Compile-time checks in action

So this lead us to our final version of ProductSpecification :

public class ProductSpecification {
	public static Specification<Product> combinedSpec(ProductSearchCriteria criteria) {
        return Specification
                .where(likeName(criteria.getName()))
                .and(likeCategory(criteria.getCategoryName()))
                .and(lessThanPrice(criteria.getPrice()));
    }
    private static Specification<Product> likeName(String str) {
        return (root, query, criteriaBuilder) -> {
            if (!StringUtils.hasText(str)) return null;
            String formattedStr = "%" + str.toLowerCase() + "%";
            return criteriaBuilder.like(
                    criteriaBuilder.lower(root.get(Product_.name)),
                    formattedStr
            );
        };
    }
    private static Specification<Product> likeCategory(String str) {
        return (root, query, criteriaBuilder) -> {
            if (!StringUtils.hasText(str)) return null;
            String formattedCategoryStr = "%" + str.toLowerCase() + "%";
            Join<Product, Category> prodCatJoin = root.join(Product_.category, JoinType.INNER);
            return criteriaBuilder.like(
                    criteriaBuilder.lower(prodCatJoin.get(Category_.name)),
                    formattedCategoryStr
            );
        };
    }
    private static Specification<Product> lessThanPrice(Double value) {
        return (root, query, criteriaBuilder) -> {
            if (Objects.isNull(value) || value <= 0) return null;
            return criteriaBuilder.lessThan(root.get(Product_.price), value);
        };
    }
    // Add more methods for additional criteria
}

Testing Specifications in Action: Final touch

Now that we've completed the coding, it's crucial to ensure the effectiveness of our Specification. Let's perform a quick test to validate its functionality.
This step is essential to guarantee that our filtering logic is working as intended before integrating it into the broader context of our application.

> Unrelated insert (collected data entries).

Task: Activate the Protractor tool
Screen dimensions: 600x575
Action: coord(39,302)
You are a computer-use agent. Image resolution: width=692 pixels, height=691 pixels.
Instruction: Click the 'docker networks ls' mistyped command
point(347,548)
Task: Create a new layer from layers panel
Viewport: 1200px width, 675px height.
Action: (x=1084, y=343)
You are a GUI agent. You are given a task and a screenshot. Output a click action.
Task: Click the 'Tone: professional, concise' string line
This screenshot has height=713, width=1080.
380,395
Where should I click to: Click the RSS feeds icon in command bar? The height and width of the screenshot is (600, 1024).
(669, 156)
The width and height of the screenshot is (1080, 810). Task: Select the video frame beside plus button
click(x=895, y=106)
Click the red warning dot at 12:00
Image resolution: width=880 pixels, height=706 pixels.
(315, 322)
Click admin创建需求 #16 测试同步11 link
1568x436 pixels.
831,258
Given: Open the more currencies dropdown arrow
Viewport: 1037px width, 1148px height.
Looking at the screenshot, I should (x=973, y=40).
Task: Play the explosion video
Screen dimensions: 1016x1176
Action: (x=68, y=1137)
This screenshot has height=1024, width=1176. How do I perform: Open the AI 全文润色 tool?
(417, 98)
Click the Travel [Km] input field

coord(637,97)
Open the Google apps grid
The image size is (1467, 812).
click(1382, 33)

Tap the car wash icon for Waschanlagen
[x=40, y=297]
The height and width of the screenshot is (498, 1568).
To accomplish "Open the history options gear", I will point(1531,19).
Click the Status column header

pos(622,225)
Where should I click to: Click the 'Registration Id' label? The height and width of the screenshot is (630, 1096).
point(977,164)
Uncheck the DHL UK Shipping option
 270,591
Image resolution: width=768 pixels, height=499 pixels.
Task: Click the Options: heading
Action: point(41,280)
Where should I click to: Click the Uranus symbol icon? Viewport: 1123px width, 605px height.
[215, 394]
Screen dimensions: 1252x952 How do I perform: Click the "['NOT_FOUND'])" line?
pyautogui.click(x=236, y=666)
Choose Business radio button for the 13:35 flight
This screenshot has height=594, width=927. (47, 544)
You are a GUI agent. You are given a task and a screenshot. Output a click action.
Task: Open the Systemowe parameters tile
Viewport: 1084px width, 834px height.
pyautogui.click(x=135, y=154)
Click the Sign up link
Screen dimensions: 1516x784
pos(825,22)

Let initiate our test class by creating some dummy products.
Check the init() function in my repo.

@Test
void find_Products_By_Combined_Specifications() {
	// GIVEN
	Product shirt = allProducts.stream().filter(
    	product -> Objects.equals(
        	product.getCategory().getName(), 
            "Casual Wear"
            ) && product.getPrice() < 20d)
		.findFirst().orElse(null);
	ProductSearchCriteria criteria = ProductSearchCriteria.builder()
    			.categoryName("casual")
                .price(20d)
                .build();
	// WHEN
	List<Product> filteredProducts = productService
    			.findProductsByCombinedSpec(criteria);
	// THEN
	assertEquals(1, filteredProducts.size(), 
    		"Expected one product to match the criteria");
	Product firstFilteredProduct = filteredProducts.stream()
    			.findFirst().orElse(null);
    assertEquals(shirt, firstFilteredProduct, 
        	"Expected the filtered product to match " + shirt);
}

If you use the same init function as me you can notce that there is only one product under the category: "Casual Wear" and the price is less than "20".

Did you spot the isAvailable field in our Product entity? We left it untouched on purpose – it's your turn now! Challenge yourself by adding this criterion and testing different combinations. The best way to learn is by doing, so don't miss out on this hands-on opportunity!

Visit my GitHub repository to access the complete source code for this blog post. Feel free to fork, clone, and explore the examples!🔥

Conclusion

By adopting JPA Specifications, you not only streamline your code but also make it more readable and maintainable. The modular structure allows for the easy addition or modification of search criteria, adapting to the evolving needs of your application.

As with any tool, JPA Specifications come with their own set of challenges. Overusing specifications or creating overly complex queries can lead to performance issues. Additionally, as your application scales, managing an extensive list of specifications might become a concern. Striking the right balance and thoughtful design are key to harnessing the full potential of JPA Specifications.

So, as you dive into your next coding adventure, remember the simplicity and power that JPA Specifications bring to your fingertips. Happy coding!